Can American Capitalism Survive?: Why Greed Is Not Good, Opportunity Is Not Equal, and Fairness Won't Make Us Poor
“This book is full of deep insights and good ideas.”
Is unbridled self-interest the optimal guide to material well-being? Or does enlightened self-interest require a quest for mutual gain? Steven Pearlstein answers “no” to the first question and “yes” to the second. Exploiting the commons for private gain can benefit a narrow segment of the population for a time but tends to bankrupt the entire society.
Many supporters of President Donald Trump endorse him and his policies, even when they do little to help 99 percent of the people. Still, only 60% of Americans aver that a free market economy is the best system—down from 80% a decade ago. Indeed, another poll showed that a majority of millennials would prefer to live in a socialist country rather than a capitalist one.
Why these trends? Pearlstein argues that our society is caught in a self-reinforcing downward spiral in which the erosion of social capital, government dysfunction, rising inequality, and slowing rates of economic growth are feeding off each other. To break this cycle, Americans need to embrace a different form of capitalism. We need to devote less attention to means (such as taxes) and more to ends (such a community and justice).
Is greed good? Pearlstein summarizes both the pros and cons, beginning with divergent views of the “invisible hand” in two books by Adam Smith. A major reason why greed is bad derives from the priority given in recent decades to rewards for managers and shareholders. From 1932 to 1977 managers strove to share the wealth with employees and customers as well as shareholders. Since that time managers are no longer treated as trusted professionals but as free agents who must be bribed. The decline of mutual trust in seen in many spheres of society (including the gun culture) and exerts heavy costs—in social capital as well as financial gain.
Pearlstein writes for the Washington Post and teaches public policy at George Mason University. He is not a Ph.D.-type economist, but he reads widely and aptly summarizes what academics such as Edward Banfield, James Coleman, Amartya Sen, and Robert Reich have written about trust and income distribution.

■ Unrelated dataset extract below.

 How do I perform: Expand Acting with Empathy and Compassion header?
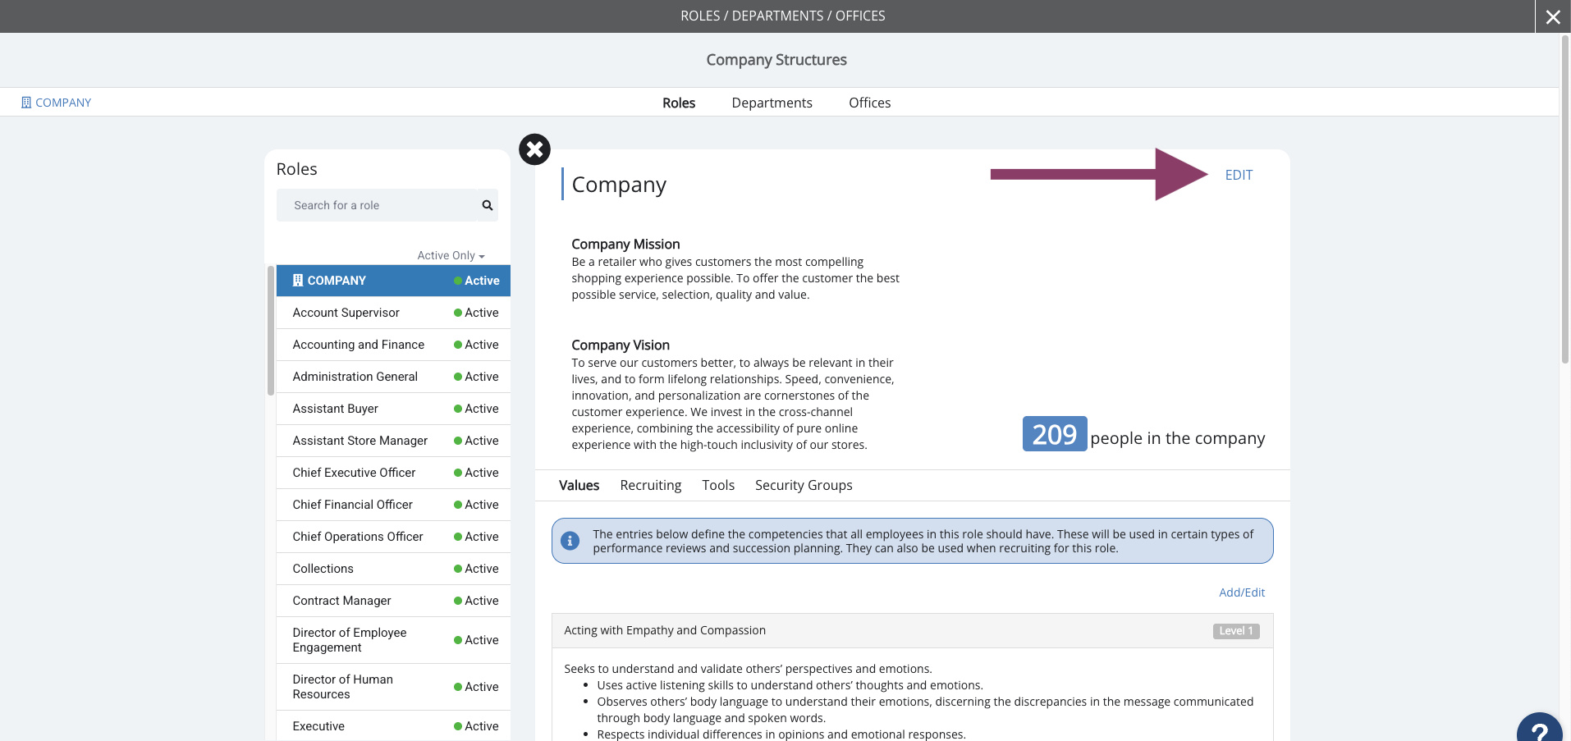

He explains the Gini coefficient in reader-friendly terms and then presents easy-to-read tables showing the distribution of wealth and income around the globe. He examines the difficulty of assessing a fair income for LeBron James, whose basketball performance inspires people to pay big money out of all proportion to what most athletes or McDonald’s employees earn. The winner-take-all dynamic of compensation applies to any market in which reputation as plays an outsized role.

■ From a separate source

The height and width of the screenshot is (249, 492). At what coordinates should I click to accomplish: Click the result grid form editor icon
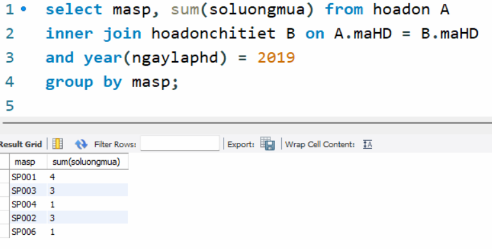(58, 144)
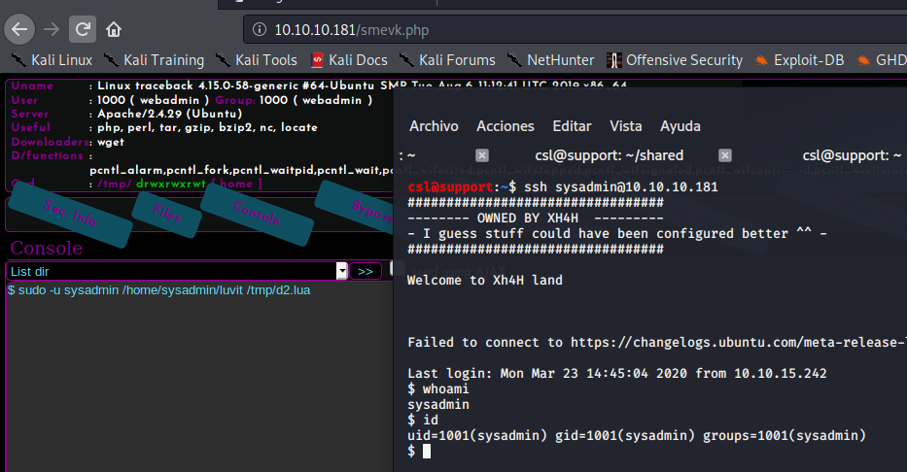Close the csl@support ~/shared terminal tab

point(724,155)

Pearlstein laments trends toward greater inequality in wealth and income, but he argues at length that much inequality is due to nature—the genes we inherit and the ability and willingness of parents to bring up their children to succeed. Still, upward mobility has decreased in the United States due to many factors. It is far less than in Scandinavian countries and Canada. Poor schools for poor children is a key culprit.
Defenders of present-day American capitalism argue that some inequality is the cost of a system whose growth expands the economic pie to benefit most people. Pearlstein argues, however, that growth versus fairness is a false choice. Having considered a host of arguments by conservative as well as progressive economists, Pearlstein aligns with an International Monetary Fund study that concludes incomes could be made more equal without hurting economic growth.
How to cultivate a healthier capitalism? Pearlstein provides a check list:
• Limit special interest money by a constitutional amendment;
• Provide a guaranteed minimum income in exchange for national service;
• Establish profit sharing for all employees;
• End class segregation in public schools.
The list goes on, but one of the most far reaching recommendations is to follow the lead of more than 2,000 companies around the world including Etsy, Patagonia, and Ben & Jerry’s and reestablish profit-making corporations as B Corps. A benefit corporation’s directors and officers operate the business with the same authority as in a traditional corporation but are required to consider the impact of their decisions not only on shareholders but also on society and the environment. Thus, benefit corporations differ from traditional C corporations in purpose, accountability, and transparency, but not in taxation.
Pearlstein ask for more thoughtful moralizing—not less. He aligns with Adam Smith who understood that the wealth of nations depends on the vigorous pursuit of self-interest by individuals whose self-seeking is tempered by moral sentiments such as compassion, generosity, and a sense of fair play. An economic system that ignores these sentiments forfeits its moral legitimacy and, in time, its prosperity as well.
Pearlstein has written a book that underscores difficult economic and social problems and suggests how to confront them with policies that are moral as well as practical. He ends by quoting Robert F. Kennedy in 1968: Gross domestic product does not measure our wit or courage; our wisdom or learning; our compassion or devotion to country. It measures many things except what makes life worthwhile.
This book is full of deep insights and good ideas. Will any of them bear fruit at a time when reason is in retreat and the administration wages trade wars that most experts see as bad for all parties? What the president praises as clear-minded “patriotism” many analysts see as myopic chauvinism.